Qu’est-ce qu’une ANDA ?
Une ANDA (Abbreviated New Drug Application) est une demande d’autorisation de mise sur le marché pour un médicament générique. Contrairement à une NDA complète, elle ne nécessite pas de répéter les essais cliniques. Elle doit prouver seulement que le générique est identique au médicament de référence en termes d’ingrédient actif, de forme, de dose, et qu’il est bioéquivalent - c’est-à-dire qu’il est absorbé de la même manière dans le corps.
Pourquoi le « Orange Book » est-il important ?
L’Orange Book est la liste officielle de la FDA des médicaments approuvés avec leurs brevets et leurs évaluations d’équivalence thérapeutique. Il sert de base juridique pour déterminer quand un générique peut être approuvé. Les fabricants de génériques doivent consulter cet ouvrage pour savoir quels brevets sont encore en vigueur et quel type de certification (Paragraph I à IV) ils doivent déclarer dans leur demande.
Qu’est-ce qu’une certification Paragraph IV ?
Une certification Paragraph IV est une déclaration faite par un fabricant de générique dans son ANDA, affirmant qu’un brevet du médicament de marque est invalide ou qu’il n’est pas enfreint. C’est une stratégie risquée, car elle déclenche automatiquement un procès du laboratoire innovant. En échange, le fabricant qui dépose la première certification Paragraph IV valide obtient 180 jours d’exclusivité sur le marché du générique.
Pourquoi les génériques coûtent-ils si peu ?
Les génériques coûtent moins cher parce qu’ils n’ont pas à répéter les coûteux essais cliniques. Leur développement coûte entre 5 et 10 millions de dollars, contre 1 à 2 milliards pour un nouveau médicament. La loi Hatch-Waxman a réduit les barrières à l’entrée, ce qui a créé une concurrence intense. Une fois qu’un générique entre sur le marché, les prix chutent rapidement - souvent de 80 à 90 % en un an.
Le Hatch-Waxman Act s’applique-t-il aux biologiques ?

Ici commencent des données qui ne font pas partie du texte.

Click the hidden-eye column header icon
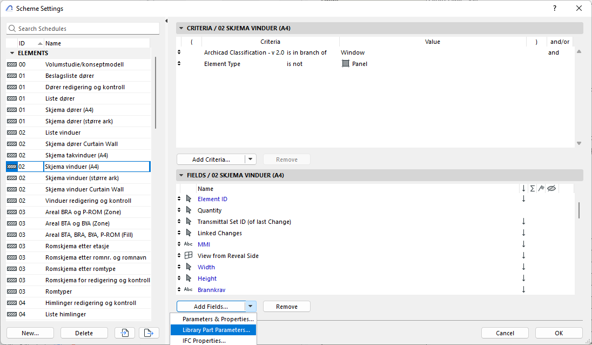The width and height of the screenshot is (592, 345). [x=551, y=189]
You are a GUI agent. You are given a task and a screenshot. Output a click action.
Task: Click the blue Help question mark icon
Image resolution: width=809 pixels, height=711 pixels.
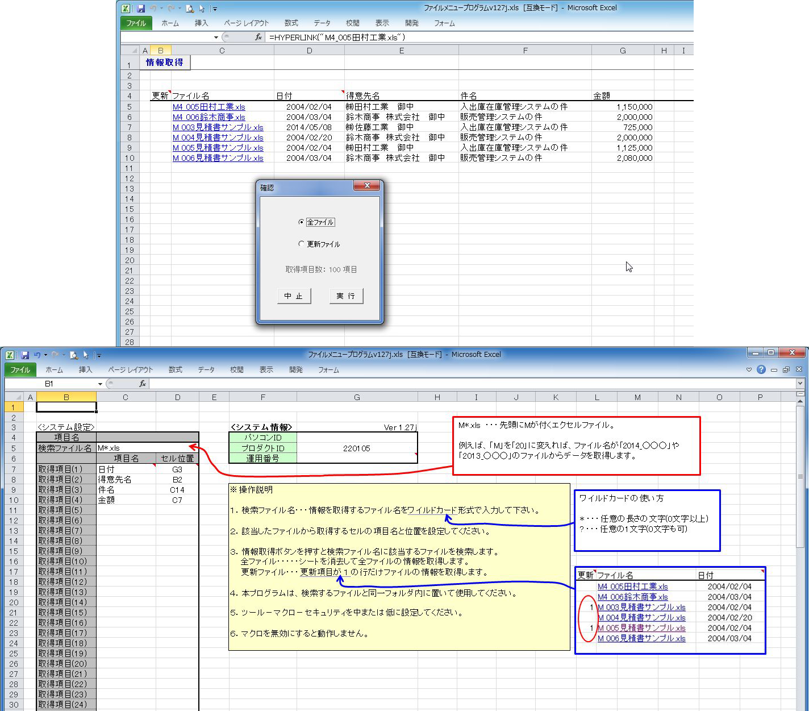pyautogui.click(x=761, y=370)
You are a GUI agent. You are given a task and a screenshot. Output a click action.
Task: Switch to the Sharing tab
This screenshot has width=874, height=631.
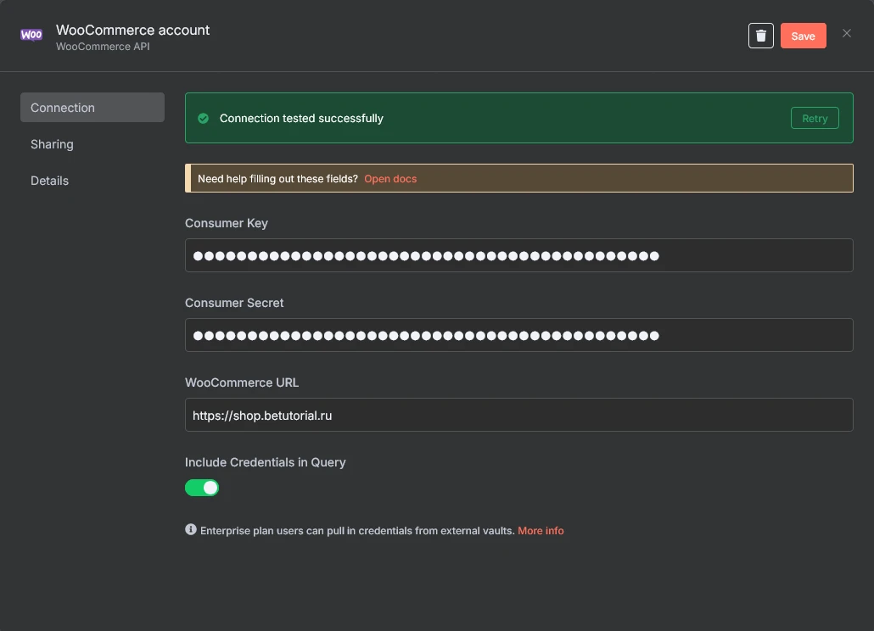(53, 144)
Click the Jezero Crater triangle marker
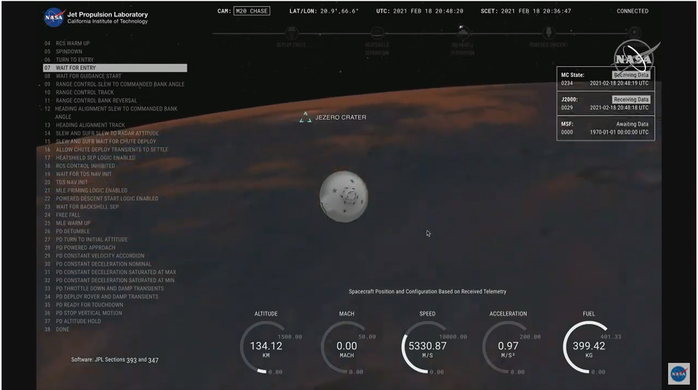The width and height of the screenshot is (698, 390). 305,117
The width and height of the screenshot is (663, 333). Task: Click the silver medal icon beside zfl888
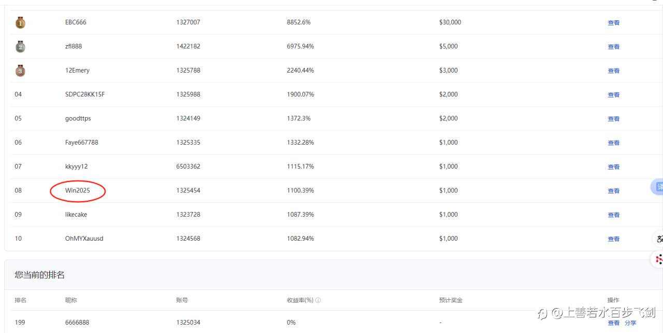coord(20,46)
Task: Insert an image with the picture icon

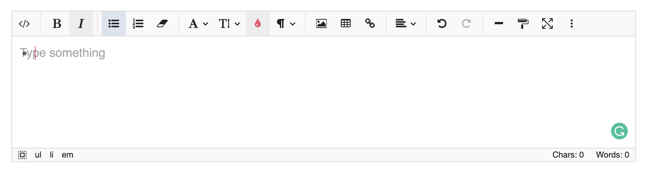Action: point(321,23)
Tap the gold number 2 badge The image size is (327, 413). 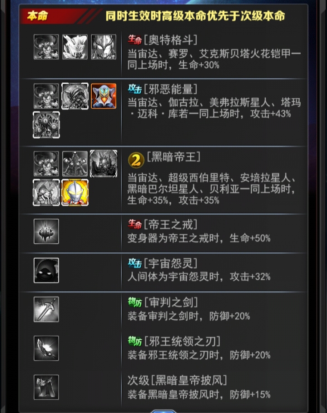136,160
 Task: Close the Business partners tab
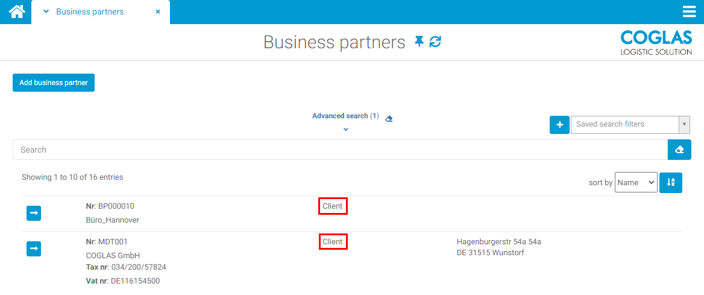tap(158, 12)
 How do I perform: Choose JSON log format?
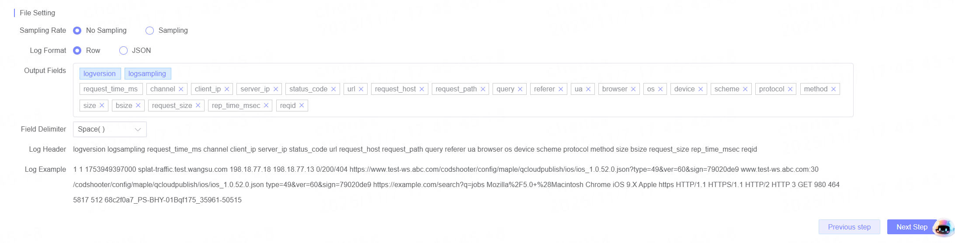(x=124, y=51)
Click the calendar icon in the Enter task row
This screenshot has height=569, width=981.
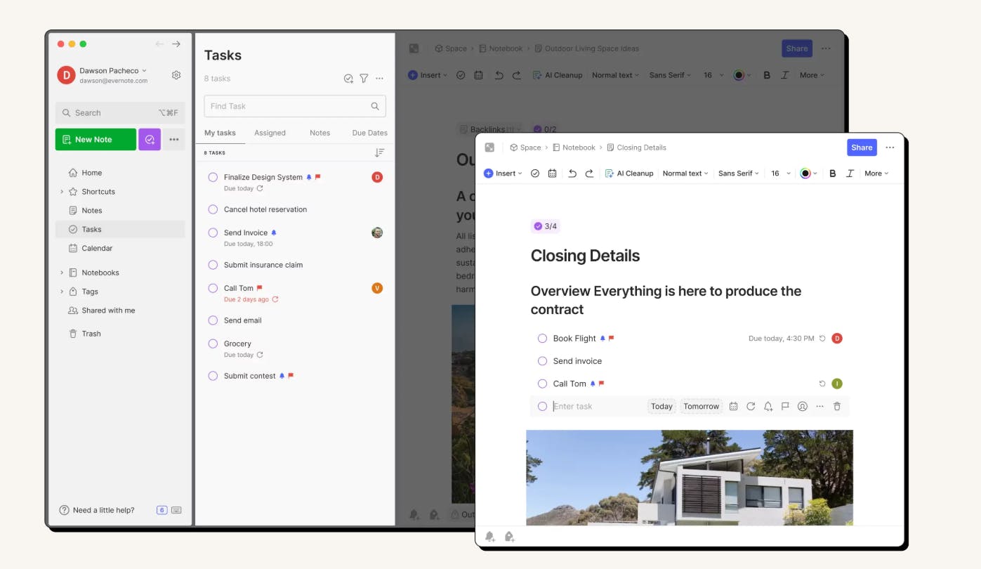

Non. Le Hatch-Waxman Act ne couvre que les médicaments chimiques de petite molécule. Les biologiques, comme les anticorps ou les vaccins, sont trop complexes pour être copiés à l’identique. Pour eux, le Congrès a créé en 2010 une loi distincte, la BPCIA, qui permet l’approbation de biosimilaires avec des exigences différentes et des délais plus longs.